Please return every row below word for word, omitting the pictures.

>> start THE DATA

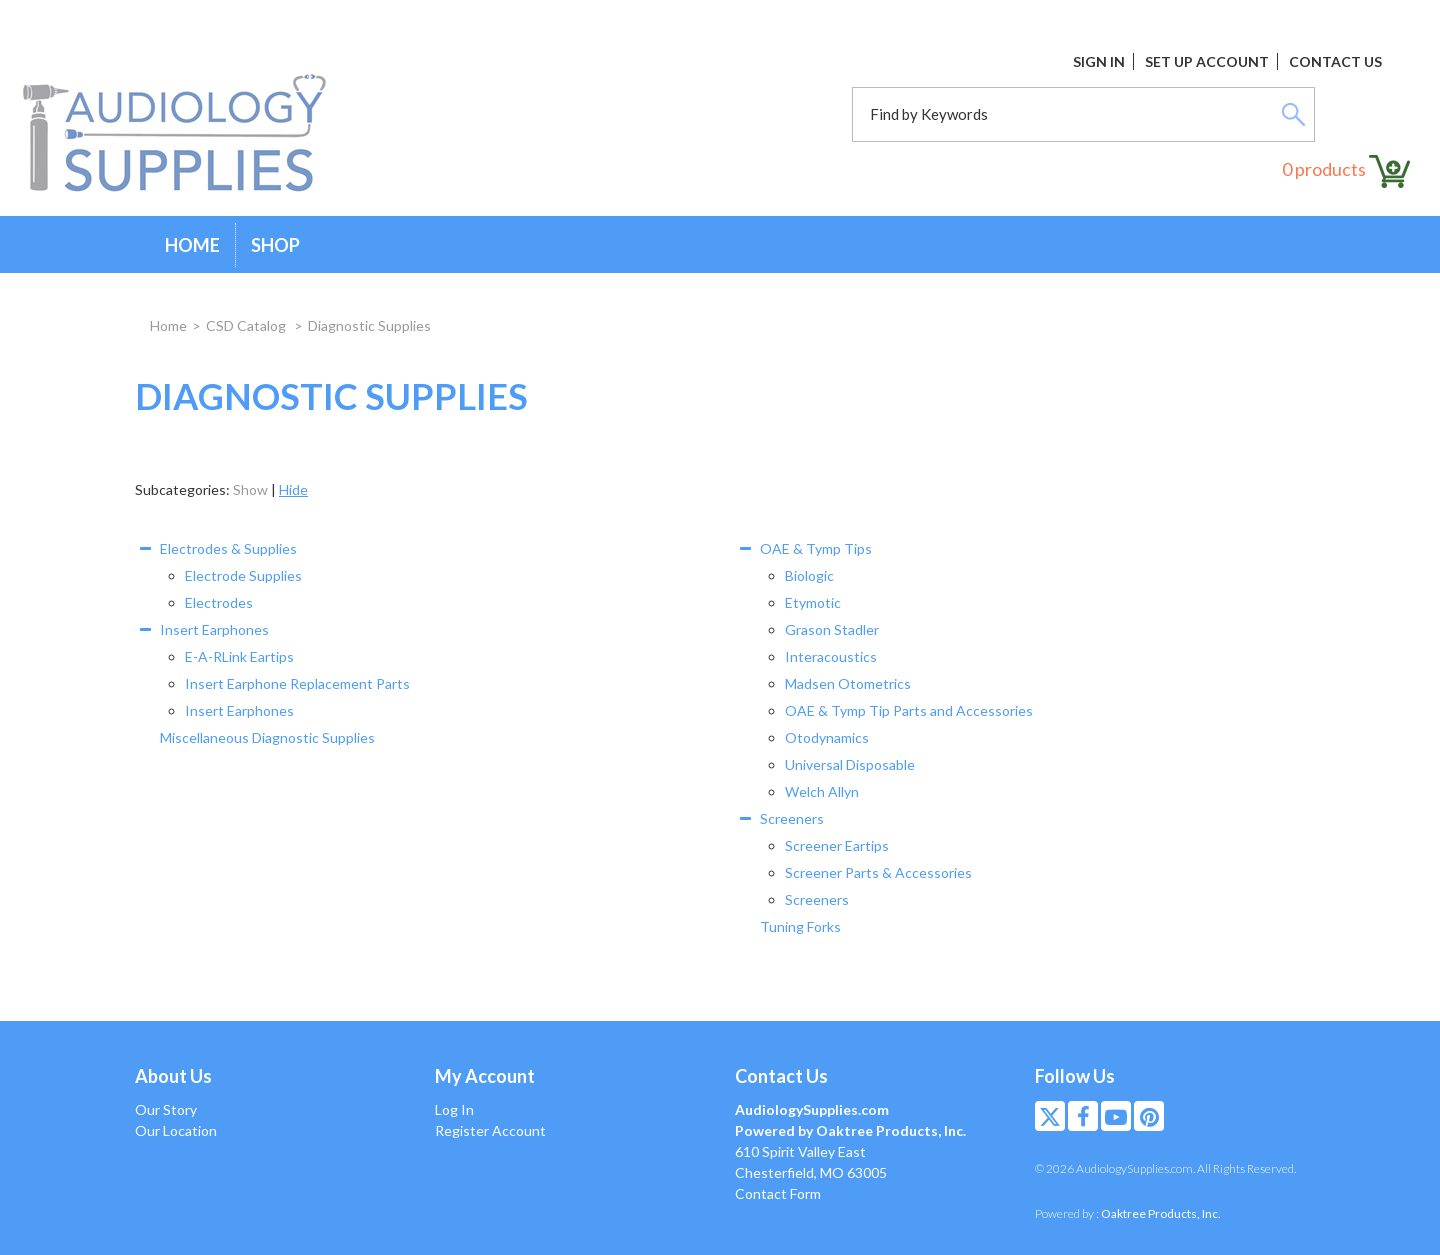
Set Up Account (1207, 61)
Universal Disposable (850, 764)
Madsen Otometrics (848, 683)
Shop (275, 245)
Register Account (490, 1130)
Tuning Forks (800, 926)
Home (192, 245)
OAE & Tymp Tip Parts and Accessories (909, 710)
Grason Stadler (832, 629)
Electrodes (219, 602)
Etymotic (813, 602)
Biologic (809, 575)
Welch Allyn (822, 791)
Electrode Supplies (243, 575)
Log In (454, 1109)
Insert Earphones (214, 629)
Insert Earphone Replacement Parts (297, 683)
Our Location (176, 1130)
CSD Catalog (247, 325)
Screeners (792, 818)
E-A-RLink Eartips (239, 656)
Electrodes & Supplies (228, 548)
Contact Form (778, 1193)
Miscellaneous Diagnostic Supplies (267, 737)
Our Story (166, 1109)
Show (250, 489)
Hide (293, 489)
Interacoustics (831, 656)
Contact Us (1335, 61)
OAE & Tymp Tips (816, 548)
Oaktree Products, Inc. (1161, 1213)
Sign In (1099, 61)
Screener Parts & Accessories (878, 872)
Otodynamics (827, 737)
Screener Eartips (837, 845)
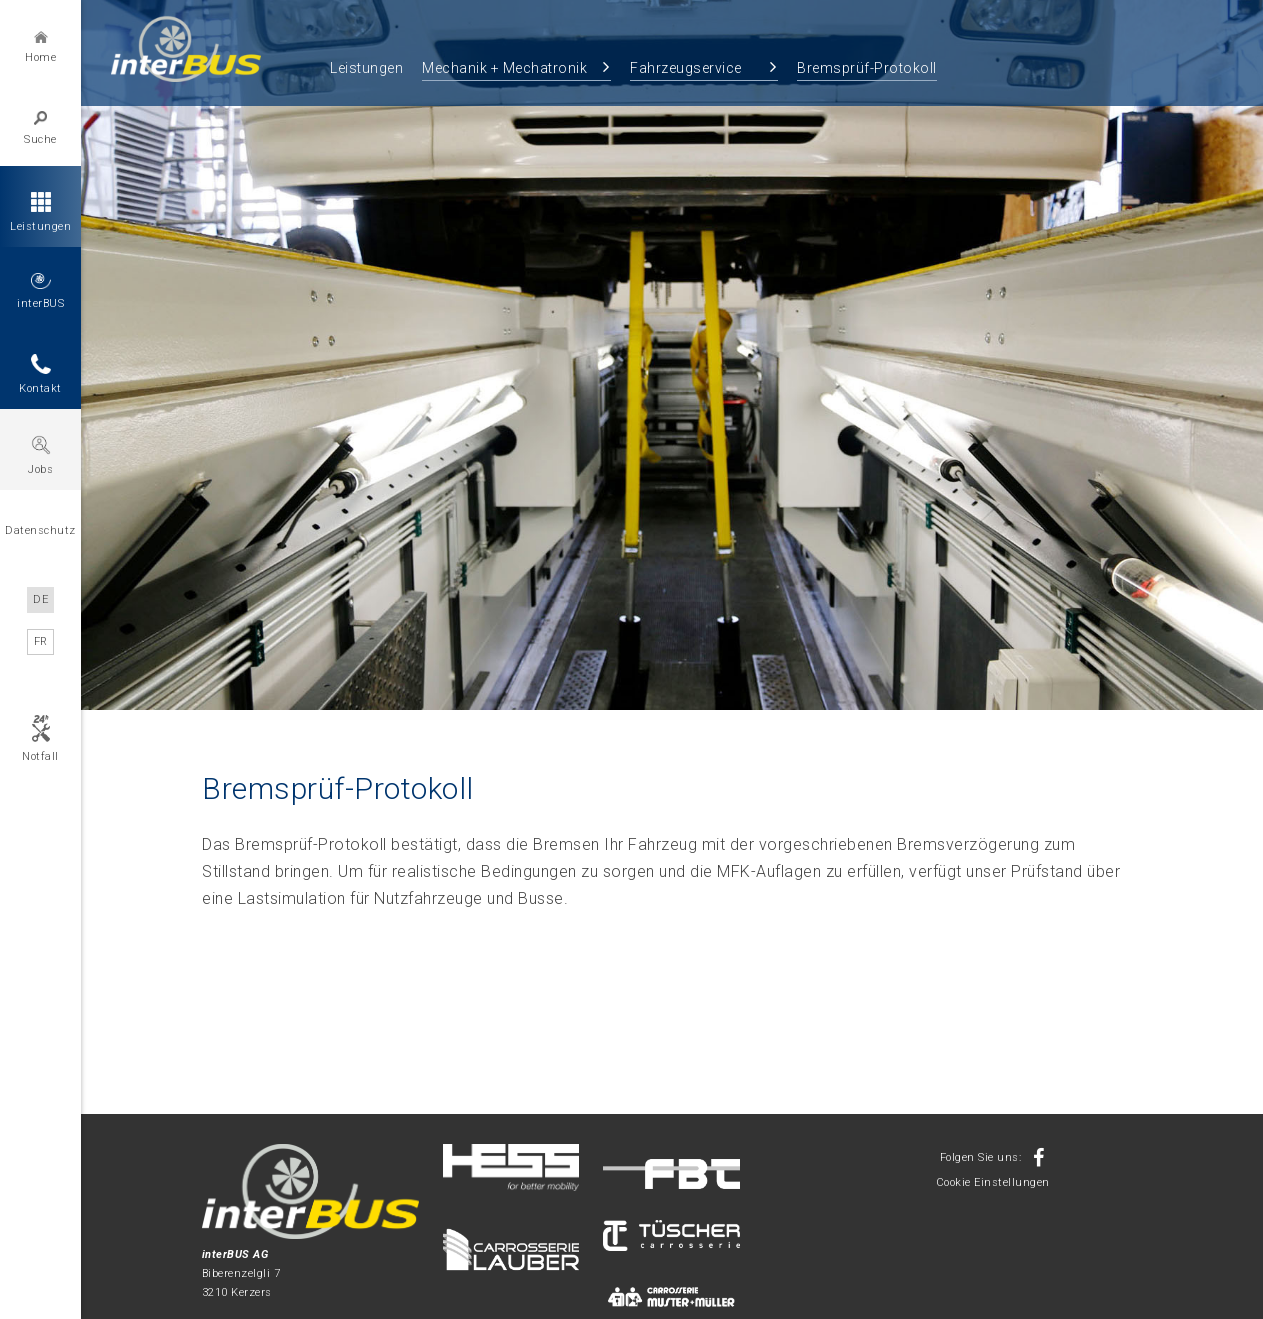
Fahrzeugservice (686, 68)
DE (40, 599)
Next (1234, 367)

>> end THE DATA

> _RESULT_
Set Up Account (1207, 61)
Universal Disposable (850, 764)
Madsen Otometrics (848, 683)
Shop (275, 245)
Register Account (490, 1130)
Tuning Forks (800, 926)
Home (192, 245)
OAE & Tymp Tip Parts and Accessories (909, 710)
Grason Stadler (832, 629)
Electrodes (219, 602)
Etymotic (813, 602)
Biologic (809, 575)
Welch Allyn (822, 791)
Electrode Supplies (243, 575)
Log In (454, 1109)
Insert Earphones (214, 629)
Insert Earphone Replacement Parts (297, 683)
Our Location (176, 1130)
CSD Catalog (247, 325)
Screeners (792, 818)
E-A-RLink Eartips (239, 656)
Electrodes & Supplies (228, 548)
Contact Form (778, 1193)
Miscellaneous Diagnostic Supplies (267, 737)
Our Story (166, 1109)
Show (250, 489)
Hide (293, 489)
Interacoustics (831, 656)
Contact Us (1335, 61)
OAE & Tymp Tips (816, 548)
Oaktree Products, Inc. (1161, 1213)
Sign In (1099, 61)
Screener Parts & Accessories (878, 872)
Otodynamics (827, 737)
Screener Eartips (837, 845)
Fahrzeugservice (686, 68)
DE (40, 599)
Next (1234, 367)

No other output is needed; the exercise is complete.